- [WHAT TO DO]
Report every line of the data that includes "agent".

*** Begin section ***

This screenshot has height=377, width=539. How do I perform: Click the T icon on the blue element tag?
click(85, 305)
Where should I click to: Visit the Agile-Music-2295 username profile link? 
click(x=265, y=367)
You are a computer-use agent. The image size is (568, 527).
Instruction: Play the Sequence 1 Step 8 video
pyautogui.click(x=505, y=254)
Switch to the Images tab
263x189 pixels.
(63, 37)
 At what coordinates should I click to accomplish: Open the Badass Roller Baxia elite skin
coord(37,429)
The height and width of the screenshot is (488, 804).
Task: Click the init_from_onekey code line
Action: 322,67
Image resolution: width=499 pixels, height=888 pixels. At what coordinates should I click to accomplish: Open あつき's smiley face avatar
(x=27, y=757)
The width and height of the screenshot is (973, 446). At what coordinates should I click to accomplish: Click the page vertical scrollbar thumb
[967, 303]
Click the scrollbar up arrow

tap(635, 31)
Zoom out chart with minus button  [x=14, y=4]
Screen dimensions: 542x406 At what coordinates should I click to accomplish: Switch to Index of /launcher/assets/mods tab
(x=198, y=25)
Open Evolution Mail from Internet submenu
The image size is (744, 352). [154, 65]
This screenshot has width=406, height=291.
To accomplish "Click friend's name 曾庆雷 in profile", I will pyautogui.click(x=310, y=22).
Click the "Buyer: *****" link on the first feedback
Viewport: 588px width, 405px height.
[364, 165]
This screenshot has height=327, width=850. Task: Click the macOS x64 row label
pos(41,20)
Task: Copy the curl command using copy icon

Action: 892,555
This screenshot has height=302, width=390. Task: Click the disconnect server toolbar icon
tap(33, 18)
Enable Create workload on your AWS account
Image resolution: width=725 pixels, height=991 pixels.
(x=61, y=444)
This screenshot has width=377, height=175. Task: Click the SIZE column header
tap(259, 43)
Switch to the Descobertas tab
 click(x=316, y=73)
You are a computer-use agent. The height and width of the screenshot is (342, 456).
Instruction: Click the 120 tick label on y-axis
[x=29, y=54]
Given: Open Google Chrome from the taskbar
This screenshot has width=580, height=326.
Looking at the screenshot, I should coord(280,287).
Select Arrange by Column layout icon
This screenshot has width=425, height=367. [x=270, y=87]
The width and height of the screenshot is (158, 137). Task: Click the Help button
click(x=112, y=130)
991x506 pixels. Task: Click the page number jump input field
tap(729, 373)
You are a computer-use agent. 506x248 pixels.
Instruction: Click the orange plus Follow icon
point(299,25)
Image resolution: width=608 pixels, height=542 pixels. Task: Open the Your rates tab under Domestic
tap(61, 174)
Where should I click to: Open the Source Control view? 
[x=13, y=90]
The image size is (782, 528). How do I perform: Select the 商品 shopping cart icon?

*** End section ***

- [SOLVED EXERCISE]
You are a computer-use agent. The image size is (568, 527).
You are a computer-use agent. The height and width of the screenshot is (342, 456).
You are a computer-use agent. 506x248 pixels.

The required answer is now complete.